Crítica
Público recomendado: +18
En Competencia oficial, los directores Mariano Cohn y Gastón Duprat vuelven a concentrarse en la figura del artista, como hiciesen en El hombre de al lado (2009) y El ciudadano ilustre (2016), manteniendo el tono de comedia incómoda, de personajes y situaciones incómodas siempre al borde (o más allá) del crimen. El mismo tono del hilarante documental Todo sobre el asado (2016). Sin embargo, a diferencia de estas, no hay desarrollo de lo que se narra, ni parece ir a ningún sitio. Es, como las cintas de los hermanos Marx, una sucesión de gags.

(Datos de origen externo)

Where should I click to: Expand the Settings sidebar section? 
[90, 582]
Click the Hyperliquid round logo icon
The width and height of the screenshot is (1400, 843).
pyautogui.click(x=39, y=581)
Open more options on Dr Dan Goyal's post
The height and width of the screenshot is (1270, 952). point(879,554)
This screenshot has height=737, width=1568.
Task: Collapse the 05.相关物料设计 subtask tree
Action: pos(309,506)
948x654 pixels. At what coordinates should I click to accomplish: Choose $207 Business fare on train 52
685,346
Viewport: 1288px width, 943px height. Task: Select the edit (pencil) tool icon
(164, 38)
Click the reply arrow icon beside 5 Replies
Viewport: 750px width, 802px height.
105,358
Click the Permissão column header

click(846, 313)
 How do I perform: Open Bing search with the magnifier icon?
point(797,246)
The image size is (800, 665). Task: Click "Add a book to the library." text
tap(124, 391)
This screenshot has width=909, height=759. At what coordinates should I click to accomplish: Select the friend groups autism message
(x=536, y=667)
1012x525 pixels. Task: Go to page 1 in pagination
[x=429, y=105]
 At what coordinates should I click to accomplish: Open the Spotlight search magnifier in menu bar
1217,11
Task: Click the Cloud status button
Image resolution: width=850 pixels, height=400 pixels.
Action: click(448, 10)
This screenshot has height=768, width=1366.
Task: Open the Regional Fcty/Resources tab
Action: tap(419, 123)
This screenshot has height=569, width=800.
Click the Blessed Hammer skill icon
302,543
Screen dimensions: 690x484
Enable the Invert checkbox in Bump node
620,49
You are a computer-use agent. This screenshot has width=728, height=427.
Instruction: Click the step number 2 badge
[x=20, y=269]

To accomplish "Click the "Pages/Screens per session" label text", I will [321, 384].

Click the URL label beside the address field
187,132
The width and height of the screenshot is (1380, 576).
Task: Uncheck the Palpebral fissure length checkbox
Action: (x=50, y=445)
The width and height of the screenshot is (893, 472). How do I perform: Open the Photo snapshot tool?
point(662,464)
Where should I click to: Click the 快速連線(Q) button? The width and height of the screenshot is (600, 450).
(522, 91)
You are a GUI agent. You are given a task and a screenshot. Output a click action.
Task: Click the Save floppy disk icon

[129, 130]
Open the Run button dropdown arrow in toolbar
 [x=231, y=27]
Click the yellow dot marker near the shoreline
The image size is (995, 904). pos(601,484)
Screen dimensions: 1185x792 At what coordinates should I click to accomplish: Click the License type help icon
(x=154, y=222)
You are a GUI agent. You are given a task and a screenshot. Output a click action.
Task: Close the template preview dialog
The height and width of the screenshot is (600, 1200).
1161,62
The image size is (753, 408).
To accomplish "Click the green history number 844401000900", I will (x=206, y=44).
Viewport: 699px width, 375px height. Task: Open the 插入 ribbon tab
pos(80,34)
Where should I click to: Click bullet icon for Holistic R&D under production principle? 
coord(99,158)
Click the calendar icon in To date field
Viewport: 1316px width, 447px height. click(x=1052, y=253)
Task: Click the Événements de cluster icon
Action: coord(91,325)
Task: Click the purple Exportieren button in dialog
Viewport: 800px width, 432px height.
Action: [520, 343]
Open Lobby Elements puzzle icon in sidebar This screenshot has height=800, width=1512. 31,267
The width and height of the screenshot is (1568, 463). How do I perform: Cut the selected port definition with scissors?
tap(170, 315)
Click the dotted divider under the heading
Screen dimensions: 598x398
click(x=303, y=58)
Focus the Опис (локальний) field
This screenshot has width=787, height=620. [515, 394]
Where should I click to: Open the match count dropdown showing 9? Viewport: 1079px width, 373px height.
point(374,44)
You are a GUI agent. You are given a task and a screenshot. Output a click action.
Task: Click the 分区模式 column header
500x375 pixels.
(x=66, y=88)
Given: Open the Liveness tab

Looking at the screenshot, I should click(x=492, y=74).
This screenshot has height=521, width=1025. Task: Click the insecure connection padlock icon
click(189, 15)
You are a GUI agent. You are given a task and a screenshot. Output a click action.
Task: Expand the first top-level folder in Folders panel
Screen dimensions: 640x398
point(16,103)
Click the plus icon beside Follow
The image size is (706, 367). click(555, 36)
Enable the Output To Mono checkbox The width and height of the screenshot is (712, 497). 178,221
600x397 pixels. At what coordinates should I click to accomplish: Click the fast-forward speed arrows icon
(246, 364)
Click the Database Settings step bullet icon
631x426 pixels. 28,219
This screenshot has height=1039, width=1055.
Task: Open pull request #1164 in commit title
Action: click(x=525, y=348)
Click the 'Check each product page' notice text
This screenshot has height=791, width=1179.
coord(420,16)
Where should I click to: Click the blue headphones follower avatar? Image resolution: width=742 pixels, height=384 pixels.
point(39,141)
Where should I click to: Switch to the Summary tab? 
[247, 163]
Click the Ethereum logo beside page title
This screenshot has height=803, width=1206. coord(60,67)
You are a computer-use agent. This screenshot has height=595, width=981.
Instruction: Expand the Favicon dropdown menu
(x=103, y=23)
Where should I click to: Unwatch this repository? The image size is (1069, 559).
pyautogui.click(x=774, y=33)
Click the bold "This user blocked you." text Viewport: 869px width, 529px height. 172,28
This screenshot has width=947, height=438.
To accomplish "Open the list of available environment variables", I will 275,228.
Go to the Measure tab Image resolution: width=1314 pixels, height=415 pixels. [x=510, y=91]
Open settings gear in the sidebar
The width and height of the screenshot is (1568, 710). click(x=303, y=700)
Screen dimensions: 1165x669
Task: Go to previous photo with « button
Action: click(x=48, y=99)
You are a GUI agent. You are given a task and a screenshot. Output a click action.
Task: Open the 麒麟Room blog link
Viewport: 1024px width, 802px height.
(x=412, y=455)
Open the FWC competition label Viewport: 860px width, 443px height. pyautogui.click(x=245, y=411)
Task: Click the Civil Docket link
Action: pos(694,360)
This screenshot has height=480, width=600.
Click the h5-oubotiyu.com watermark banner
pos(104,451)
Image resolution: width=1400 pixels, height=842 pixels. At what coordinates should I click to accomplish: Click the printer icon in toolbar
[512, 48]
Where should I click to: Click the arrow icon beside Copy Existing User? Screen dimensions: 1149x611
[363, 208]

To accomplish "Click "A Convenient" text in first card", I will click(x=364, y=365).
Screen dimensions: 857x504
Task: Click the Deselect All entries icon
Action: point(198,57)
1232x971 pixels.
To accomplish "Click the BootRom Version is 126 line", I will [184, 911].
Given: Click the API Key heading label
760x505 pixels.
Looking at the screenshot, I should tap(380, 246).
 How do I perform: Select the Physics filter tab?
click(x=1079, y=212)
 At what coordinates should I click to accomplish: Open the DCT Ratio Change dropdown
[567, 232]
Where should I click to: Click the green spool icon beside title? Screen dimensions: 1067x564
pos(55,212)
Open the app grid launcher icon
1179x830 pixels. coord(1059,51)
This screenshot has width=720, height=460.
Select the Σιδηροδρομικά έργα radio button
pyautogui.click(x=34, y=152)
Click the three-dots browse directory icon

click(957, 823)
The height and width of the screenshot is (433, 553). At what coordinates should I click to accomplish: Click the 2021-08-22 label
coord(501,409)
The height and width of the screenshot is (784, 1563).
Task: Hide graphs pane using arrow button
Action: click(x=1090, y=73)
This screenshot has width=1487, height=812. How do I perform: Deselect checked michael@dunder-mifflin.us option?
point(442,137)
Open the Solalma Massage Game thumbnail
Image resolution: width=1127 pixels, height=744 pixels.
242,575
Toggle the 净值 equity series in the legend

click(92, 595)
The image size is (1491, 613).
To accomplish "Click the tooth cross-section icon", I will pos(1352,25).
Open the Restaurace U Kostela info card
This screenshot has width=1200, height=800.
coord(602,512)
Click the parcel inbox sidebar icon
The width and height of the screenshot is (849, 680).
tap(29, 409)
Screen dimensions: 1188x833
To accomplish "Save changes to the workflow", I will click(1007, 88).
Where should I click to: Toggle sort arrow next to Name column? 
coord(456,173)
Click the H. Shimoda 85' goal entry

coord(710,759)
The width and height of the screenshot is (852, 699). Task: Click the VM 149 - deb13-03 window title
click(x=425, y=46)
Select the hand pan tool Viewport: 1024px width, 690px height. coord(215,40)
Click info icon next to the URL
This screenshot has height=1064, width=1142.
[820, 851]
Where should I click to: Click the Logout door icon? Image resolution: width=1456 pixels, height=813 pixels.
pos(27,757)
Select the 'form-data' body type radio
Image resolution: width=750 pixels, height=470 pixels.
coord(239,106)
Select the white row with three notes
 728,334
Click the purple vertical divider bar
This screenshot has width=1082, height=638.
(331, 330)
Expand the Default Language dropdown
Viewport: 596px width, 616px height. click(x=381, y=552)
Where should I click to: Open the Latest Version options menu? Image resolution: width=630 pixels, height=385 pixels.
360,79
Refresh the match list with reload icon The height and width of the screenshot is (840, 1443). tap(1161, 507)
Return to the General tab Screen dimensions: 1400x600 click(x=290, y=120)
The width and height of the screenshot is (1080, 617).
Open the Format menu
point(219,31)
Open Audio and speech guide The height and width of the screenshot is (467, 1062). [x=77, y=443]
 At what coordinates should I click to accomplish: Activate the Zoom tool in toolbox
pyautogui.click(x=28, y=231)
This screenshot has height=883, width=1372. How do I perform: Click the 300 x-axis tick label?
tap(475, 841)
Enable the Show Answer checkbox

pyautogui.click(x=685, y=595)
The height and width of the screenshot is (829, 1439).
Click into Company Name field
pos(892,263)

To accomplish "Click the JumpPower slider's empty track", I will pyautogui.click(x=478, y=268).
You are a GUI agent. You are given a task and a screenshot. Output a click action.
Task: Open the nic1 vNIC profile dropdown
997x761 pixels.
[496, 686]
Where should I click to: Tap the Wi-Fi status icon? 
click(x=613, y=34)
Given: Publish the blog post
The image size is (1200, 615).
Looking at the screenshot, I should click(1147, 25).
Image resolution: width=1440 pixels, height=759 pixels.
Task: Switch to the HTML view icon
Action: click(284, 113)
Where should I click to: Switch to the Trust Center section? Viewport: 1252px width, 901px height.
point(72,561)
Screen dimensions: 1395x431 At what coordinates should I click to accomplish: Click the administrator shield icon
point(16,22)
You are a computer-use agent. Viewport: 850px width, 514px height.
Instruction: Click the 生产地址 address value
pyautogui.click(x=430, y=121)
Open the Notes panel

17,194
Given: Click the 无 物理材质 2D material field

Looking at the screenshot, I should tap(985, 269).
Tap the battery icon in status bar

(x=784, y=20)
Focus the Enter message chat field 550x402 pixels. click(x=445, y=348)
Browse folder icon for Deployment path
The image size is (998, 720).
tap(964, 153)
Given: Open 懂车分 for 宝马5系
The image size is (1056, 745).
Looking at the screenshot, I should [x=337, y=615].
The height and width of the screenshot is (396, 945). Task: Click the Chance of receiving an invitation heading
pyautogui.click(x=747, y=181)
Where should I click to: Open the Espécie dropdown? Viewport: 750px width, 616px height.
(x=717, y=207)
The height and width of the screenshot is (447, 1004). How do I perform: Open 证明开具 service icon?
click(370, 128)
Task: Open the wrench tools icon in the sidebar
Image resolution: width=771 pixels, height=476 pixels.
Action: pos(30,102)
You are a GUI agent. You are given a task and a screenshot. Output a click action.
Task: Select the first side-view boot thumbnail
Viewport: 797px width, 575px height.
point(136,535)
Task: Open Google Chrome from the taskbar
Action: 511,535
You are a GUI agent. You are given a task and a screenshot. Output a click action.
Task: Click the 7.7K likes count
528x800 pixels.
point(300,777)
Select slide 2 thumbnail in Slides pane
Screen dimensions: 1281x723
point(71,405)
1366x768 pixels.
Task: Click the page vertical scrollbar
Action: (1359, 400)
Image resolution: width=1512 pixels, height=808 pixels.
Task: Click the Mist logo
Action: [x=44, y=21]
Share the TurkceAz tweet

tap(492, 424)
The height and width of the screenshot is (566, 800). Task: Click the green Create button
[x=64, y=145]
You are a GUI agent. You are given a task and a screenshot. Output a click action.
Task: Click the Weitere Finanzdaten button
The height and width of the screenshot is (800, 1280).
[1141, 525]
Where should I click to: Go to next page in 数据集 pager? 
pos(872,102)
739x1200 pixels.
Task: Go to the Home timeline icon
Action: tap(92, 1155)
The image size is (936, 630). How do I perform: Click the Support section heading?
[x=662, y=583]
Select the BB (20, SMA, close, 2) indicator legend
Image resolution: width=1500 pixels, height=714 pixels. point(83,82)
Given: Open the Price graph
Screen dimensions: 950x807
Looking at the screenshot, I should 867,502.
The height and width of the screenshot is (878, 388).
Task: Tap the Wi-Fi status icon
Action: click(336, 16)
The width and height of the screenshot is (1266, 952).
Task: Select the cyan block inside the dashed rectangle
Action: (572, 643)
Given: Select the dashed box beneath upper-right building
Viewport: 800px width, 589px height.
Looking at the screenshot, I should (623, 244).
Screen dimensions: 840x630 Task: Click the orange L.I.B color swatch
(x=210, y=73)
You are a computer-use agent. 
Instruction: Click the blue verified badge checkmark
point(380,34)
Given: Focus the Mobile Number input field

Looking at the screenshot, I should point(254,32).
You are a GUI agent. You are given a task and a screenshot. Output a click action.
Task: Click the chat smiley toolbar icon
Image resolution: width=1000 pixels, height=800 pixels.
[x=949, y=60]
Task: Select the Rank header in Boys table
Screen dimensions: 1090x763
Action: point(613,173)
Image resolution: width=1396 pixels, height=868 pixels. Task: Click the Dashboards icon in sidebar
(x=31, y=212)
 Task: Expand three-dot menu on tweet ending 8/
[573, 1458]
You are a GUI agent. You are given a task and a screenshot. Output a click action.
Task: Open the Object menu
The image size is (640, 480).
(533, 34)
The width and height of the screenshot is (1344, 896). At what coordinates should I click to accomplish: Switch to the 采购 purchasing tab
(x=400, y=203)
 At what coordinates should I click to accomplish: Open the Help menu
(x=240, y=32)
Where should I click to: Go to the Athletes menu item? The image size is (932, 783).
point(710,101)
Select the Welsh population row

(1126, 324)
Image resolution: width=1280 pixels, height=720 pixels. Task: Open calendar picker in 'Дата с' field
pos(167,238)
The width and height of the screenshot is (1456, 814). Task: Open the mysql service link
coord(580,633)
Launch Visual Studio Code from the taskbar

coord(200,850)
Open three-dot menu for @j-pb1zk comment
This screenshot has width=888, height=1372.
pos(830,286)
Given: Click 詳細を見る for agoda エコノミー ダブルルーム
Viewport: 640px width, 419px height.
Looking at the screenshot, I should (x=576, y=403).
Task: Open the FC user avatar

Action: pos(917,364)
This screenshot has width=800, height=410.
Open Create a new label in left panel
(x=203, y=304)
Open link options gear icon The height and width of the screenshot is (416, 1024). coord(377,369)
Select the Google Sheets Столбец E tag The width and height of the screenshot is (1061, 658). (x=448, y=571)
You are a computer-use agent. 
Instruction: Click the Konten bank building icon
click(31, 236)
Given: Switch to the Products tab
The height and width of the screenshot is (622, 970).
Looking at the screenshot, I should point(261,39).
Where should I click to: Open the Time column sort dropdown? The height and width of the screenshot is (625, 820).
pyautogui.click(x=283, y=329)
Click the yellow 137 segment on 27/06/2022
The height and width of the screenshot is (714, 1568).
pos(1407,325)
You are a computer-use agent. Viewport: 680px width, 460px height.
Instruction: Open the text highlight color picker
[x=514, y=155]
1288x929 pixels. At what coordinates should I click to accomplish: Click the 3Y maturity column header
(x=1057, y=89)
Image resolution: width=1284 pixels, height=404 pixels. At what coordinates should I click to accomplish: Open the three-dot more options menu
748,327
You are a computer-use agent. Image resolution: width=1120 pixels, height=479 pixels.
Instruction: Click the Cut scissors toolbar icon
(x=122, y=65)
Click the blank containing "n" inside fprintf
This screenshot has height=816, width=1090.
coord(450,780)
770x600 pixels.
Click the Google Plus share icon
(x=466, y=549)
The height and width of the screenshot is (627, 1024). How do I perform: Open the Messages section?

Al pasar del cine mudo al sonoro, una de las soluciones para los problemas que aún se tenían en el ajuste técnico era que el ritmo de la cinta lo marcasen los actores. Este, por las dificultades que persistían al congeniar imagen y sonido, era complicado de marcar en el montaje. Por tanto, era responsabilidad del actor, con sus movimientos y diálogos, mantener el tono y la duración de las escenas. En las películas de los hermanos Marx no se cuenta con estructura de narración dramática estándar ni con el desarrollo de una historia, sino con gags, precisamente porque la brevedad y unicidad de estos permitían mantener el ritmo sin necesidad de recurrir al montaje.
Todo empieza con el millonario Humberto Suárez (José Luis Gómez), «el productor», un señor de ochenta años que decide financiar una película para que se le recuerde por otro motivo que no sea su compañía farmacéutica. Escoge un libro el cual adaptar, con una historia que cuenta la rivalidad entre dos hermanos. Dirige, por supuesto, Lola Cuevas (Penélope Cruz), «la directora», personaje poco ortodoxo, de frases como «hay que dejar de encasillar las películas por su ideología, es perezoso», y propuestas de ensayo como aquella en la que plastifica con papel film a ambos actores juntos, de la cabeza a los pies, porque «lo que le pasa a uno le pasa al otro».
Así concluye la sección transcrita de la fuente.